## BEGIN EXCERPT

Mythbusters: The Office 12 New UI


Although the amount of attention being paid to the new UI in news reports and especially the blogosphere has amazed even us, the quality and depth of the commentary varies widely.  (Not surprising, considering very few people will have a build to play with until beta 1.)  And, as can be expected with anything Microsoft announces, the conspiracy theorists are out in force, especially surrounding the visual appearance of the new UI.
 
So today, I want to focus on clearing up three of the top myths I’ve seen pop up in news reports, blogs, and comments around the web.
  • The New UI Tries To Automatically Guess What I Want To Do Next!
  • The Visual Design of the Ribbon is Stolen From Mac OS X!
  • The Ribbon is Huge!
 
The New UI Tries To Automatically Guess What I Want To Do Next
 
There was a wire report that was picked up by a gazillion news outlets, including MSN Money.  The title of the wire article was “Microsoft: Office 12 to Anticipate Needs” and, of course, many news outlets just left it as the wire wrote it.
 
While this seems like a harmless enough title, people started picking up on it without watching our movie or even viewing the screenshots and condemning us for creating “more meddlesome Auto-UI.”  One blogger wrote that the new “Automatic UI” would be just like “Clippy 2005.”
 
The reality of the situation is actually exactly the opposite.  We looked into all kinds of different interaction design models several years ago when we started this process.  Some of them explored the notion of trying to have an even more automatic “auto-customizing” UI that was constantly re-optimizing itself based on usage.  The result was as you might guess: unpredictable, unreliable, and meddlesome.

## END EXCERPT
## BEGIN DATA LINES

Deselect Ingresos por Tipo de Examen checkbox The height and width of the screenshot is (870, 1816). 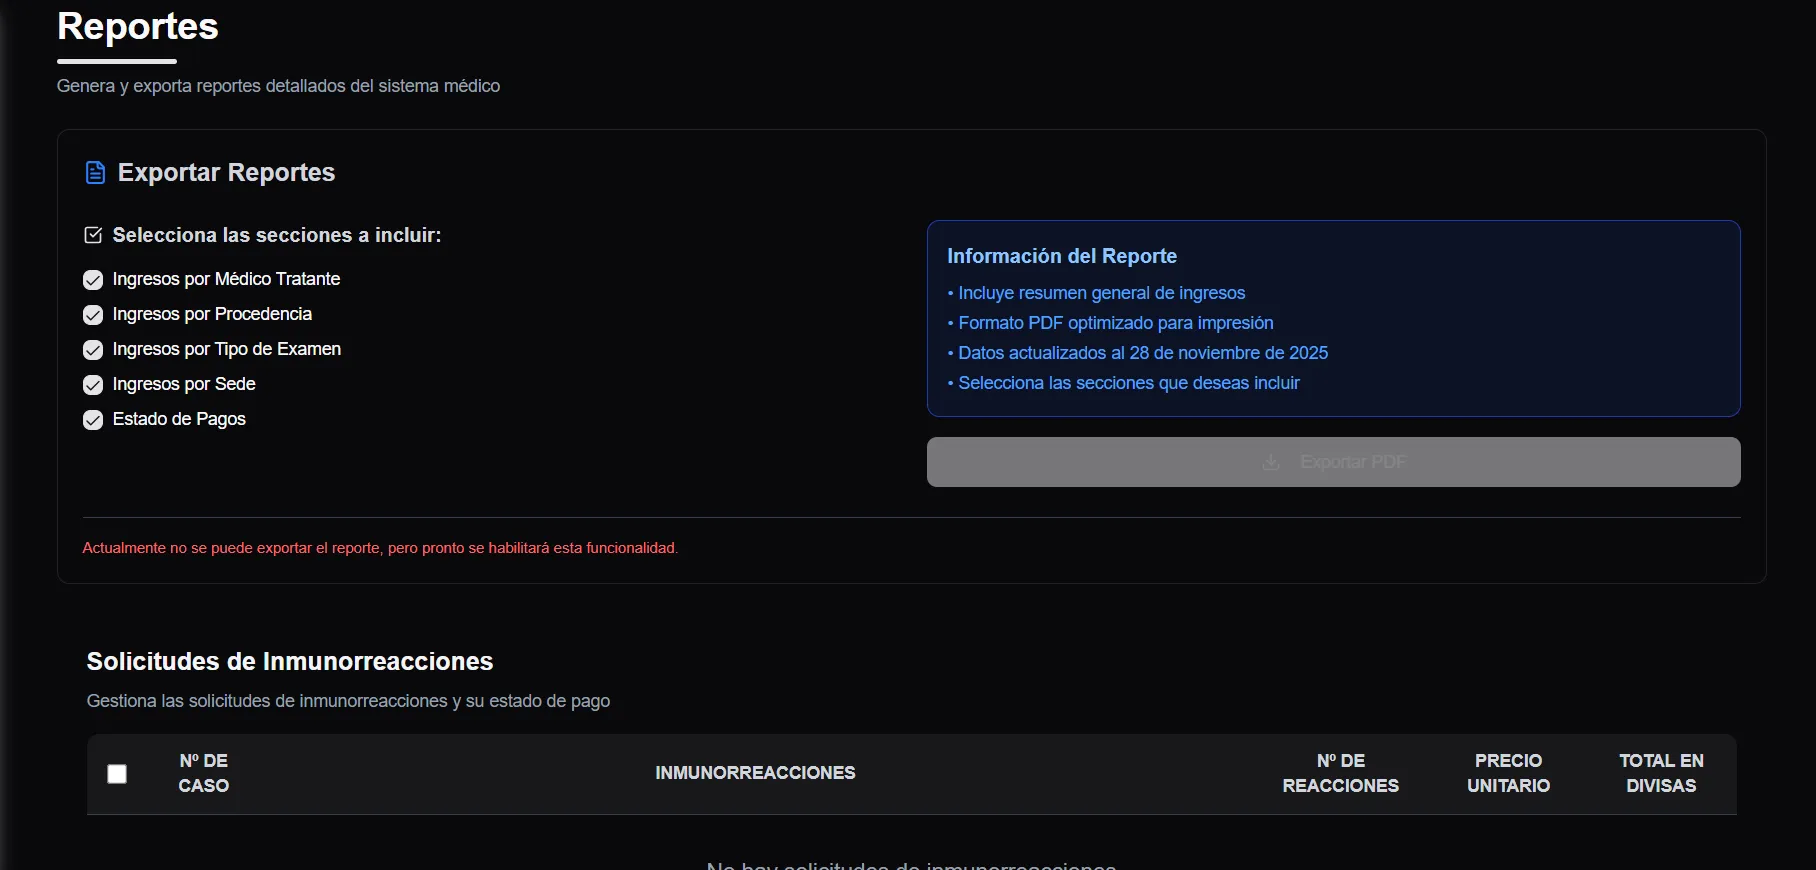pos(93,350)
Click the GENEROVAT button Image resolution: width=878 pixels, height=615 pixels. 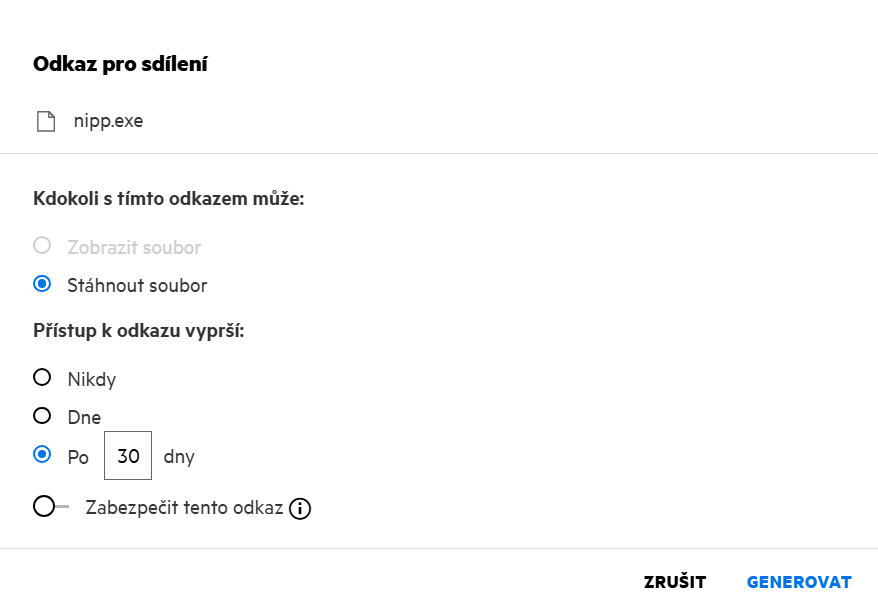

## END DATA LINES

- PROBLEMS
(A) In the article on the Office 12 user interface, why did the team decline to pursue an "auto-customizing" interface that kept re-optimizing itself based on usage? Answer in one to three sentences.
(B) Reproduce the passage of the Office 12 interface article that begins with the words "So today, I" and ends after "From Mac OS X!".

- WORKED ANSWERS
(A) When the team explored that design model, the outcome proved unpredictable, unreliable, and meddlesome.

(B)
So today, I want to focus on clearing up three of the top myths I’ve seen pop up in news reports, blogs, and comments around the web.
  • The New UI Tries To Automatically Guess What I Want To Do Next!
  • The Visual Design of the Ribbon is Stolen From Mac OS X!